Quelle est, en quelques mots, la position du Nouveau parti démocratique sur la mondialisation des marchés?
"Nous prônons une mondialisation qui n’ignore pas les droits sociaux et le respect de l’environnement, une mondialisation qui ne profite pas qu’aux grandes entreprises, mais qui permet une redistribution plus équitable de la richesse. Déjà le modèle qu’offre l’Union européenne, avec des standards établits au départ en matière d’environnement et de droits des travailleurs, est beaucoup plus valable que ce qui se trame avec la ZLÉA. On trompe les gens ici en leur disant qu’en Amérique, on suit le mouvement européen."
Quelles seraient les implications de la ratification de la ZLÉA, en quoi cet accord serait-il différent de l’ALÉNA ?
"La nouveauté, et ce qui est inacceptable, c’est qu’avec la ZLÉA, tout pourrait devenir élément de marché: la santé, l’éducation, l’environnement, l’eau… Cet accord irait donc beaucoup plus loin que l’ALÉNA dont le chapitre 11 concède déjà des pouvoirs extraordinaires aux corporations. En vertu de ce dernier, les entreprises peuvent entreprendre des démarches contre les gouvernements démocratiquement élus, si elles se considèrent lésées. L’exemple le plus connu est celui d’Ethyl Corporation qui a poursuivi le Canada pour avoir refusé d’importer un additif pour l’essence, le MMT. Le Canada avait dû reculer et payer 13 millions $ en dédommagement. D’autre part, la ZLÉA serait une façon de faire passer l’Accord multilatéral sur l’investissement (AMI) que nous avions défait en 1998. Tout cela sans vrai débat et sans transparence. C’est pourquoi le NPD a formulé des positions sur chacun des chapitres de la ZLÉA, et que nous commanditons des forums auxquels participent de plus en plus de gens conscientisés aux méfaits possibles de ces accords. Nous sommes ainsi d’avis que le gouvernement canadien ne devrait pas ratifier la ZLÉA sous sa forme actuelle, car cela accentuerait les injustices et réduirait encore les pouvoirs d’intervention des États. Nous sommes confiants de gagner, car un nombre grandissant de personnes partagent nos points de vue."
D’accord, mais un grand problème identifié par de nombreux observateurs est le fait que les gouvernements, dans le contexte de mondialisation, disposent de moins en moins de marge de manoeuvre et semblent souvent contraints d’abdiquer, de se ranger aux diktats des grandes corporations. Si vous étiez au pouvoir, que feriez-vous, de façon très concrète, pour inverser cet état de choses?

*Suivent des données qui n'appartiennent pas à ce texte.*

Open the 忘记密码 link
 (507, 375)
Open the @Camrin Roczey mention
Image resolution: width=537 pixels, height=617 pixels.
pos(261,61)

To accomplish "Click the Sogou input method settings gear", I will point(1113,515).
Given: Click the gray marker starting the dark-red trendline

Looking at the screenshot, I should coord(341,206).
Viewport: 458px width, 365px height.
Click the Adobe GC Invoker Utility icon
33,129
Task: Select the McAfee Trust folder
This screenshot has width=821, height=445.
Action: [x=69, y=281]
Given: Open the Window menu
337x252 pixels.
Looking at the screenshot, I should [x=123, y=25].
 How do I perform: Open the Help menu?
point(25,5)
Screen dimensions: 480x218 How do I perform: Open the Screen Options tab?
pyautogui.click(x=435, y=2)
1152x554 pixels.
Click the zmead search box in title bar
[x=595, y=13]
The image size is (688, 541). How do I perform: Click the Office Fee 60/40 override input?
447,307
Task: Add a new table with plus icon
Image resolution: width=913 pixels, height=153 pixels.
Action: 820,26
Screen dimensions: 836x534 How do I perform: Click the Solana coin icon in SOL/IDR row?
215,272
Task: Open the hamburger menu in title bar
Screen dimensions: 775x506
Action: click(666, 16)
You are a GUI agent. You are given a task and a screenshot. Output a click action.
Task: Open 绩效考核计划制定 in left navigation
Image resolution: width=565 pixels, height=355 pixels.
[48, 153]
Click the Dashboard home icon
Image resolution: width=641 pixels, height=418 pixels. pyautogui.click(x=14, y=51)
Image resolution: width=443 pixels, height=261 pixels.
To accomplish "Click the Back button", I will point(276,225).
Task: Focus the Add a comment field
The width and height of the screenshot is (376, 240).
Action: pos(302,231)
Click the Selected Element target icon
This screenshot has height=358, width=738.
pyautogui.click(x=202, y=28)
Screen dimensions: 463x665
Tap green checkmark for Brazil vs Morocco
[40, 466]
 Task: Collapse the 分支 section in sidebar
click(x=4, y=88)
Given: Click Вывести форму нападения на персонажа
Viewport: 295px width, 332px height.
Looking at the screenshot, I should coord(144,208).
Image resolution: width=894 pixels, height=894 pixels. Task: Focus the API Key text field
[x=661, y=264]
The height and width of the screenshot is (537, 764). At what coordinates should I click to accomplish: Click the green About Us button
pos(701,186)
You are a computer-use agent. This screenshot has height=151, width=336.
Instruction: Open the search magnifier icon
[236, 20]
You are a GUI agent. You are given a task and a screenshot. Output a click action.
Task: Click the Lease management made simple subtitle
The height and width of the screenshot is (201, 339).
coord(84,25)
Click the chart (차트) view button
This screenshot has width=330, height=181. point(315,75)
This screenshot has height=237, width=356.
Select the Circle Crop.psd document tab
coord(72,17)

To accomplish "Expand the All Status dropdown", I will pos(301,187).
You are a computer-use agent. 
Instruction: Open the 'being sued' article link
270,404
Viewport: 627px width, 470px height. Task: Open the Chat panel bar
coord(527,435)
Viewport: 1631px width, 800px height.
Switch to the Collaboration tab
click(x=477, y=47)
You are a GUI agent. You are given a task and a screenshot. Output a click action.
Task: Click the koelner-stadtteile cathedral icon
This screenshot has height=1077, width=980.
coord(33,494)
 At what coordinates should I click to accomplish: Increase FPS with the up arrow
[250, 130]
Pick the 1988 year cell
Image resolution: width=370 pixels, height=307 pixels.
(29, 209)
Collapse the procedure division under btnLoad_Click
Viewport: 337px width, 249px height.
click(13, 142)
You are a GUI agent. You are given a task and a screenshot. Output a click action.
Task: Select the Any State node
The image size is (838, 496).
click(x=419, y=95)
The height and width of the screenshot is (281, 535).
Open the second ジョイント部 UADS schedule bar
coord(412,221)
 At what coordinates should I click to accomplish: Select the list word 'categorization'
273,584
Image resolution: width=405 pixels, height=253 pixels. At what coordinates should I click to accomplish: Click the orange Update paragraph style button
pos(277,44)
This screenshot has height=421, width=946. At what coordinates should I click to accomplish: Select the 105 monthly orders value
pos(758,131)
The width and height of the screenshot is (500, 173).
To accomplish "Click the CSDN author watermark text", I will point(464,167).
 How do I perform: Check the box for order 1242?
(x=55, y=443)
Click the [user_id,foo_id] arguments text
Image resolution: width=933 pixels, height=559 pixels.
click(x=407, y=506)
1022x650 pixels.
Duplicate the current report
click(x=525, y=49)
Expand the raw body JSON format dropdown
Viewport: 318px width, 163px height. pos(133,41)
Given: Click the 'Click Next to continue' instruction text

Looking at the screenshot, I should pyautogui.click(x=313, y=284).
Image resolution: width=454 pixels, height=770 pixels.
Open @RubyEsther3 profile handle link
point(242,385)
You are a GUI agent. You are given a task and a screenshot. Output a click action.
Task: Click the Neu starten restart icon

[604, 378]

"Il n’y a pas de solution magique pour lutter contre cette tendance. Essentiellement, je crois que l’on doit s’affairer à renouveler la notion de démocratie. On pourrait commencer par instaurer un système de représentation proportionnel des partis politiques afin de mieux faire valoir tous les intérêts. Le système canadien actuel, avec la discipline de parti, favorise la suprématie du gouvernement élu qui manoeuvre ensuite à sa guise, sans tenir compte des opinions divergentes. À un niveau global, l’imposition d’une taxe Tobin sur les transactions financières [du nom du prix Nobel d’économie qui a lancé l’idée en 1972. De l’ordre de 0,1 à 0,5 %, elle pourrait rapporter jusqu’à 200 milliards $ US par année], que nous proposons depuis le sommet du G8 à Halifax en 1995, n’est peut-être plus une utopie. Si à l’époque le gouvernement fédéral avait jugé notre proposition irréaliste, il semble que ce ne soit plus le cas aujourd’hui. L’an dernier, le parlement fédéral, c’est-à-dire tous les partis politiques, a adopté une motion stipulant que le gouvernement canadien doit se faire le porte-parole du principe d’une telle taxe à l’échelle mondiale. Le but est que toute la population puisse bénéficier des gigantesques sommes d’argent ainsi échangées. Cette motion est un signe encourageant qui démontre que nous pouvons changer les choses si nous le voulons vraiment."
En terminant, quel est votre message à l’endroit des gens qui ont l’intention de manifester, de faire entendre leur dissidence lors du Sommet des Amériques ?
"Je leur dis que nous serons à leurs côtés, que nous participerons au Sommet des peuples et à d’autres forums regroupant des forces progressistes. Il faut ignorer la provocation et les mesures de sécurité excessives pour se concentrer sur les vraies questions, les problèmes de fond. Nous devons trouver les moyens de rester solidaires pour contrer une mondialisation qui ne s’adresse qu’aux plus riches et qui menace la démocratie, l’environnement et la justice sociale."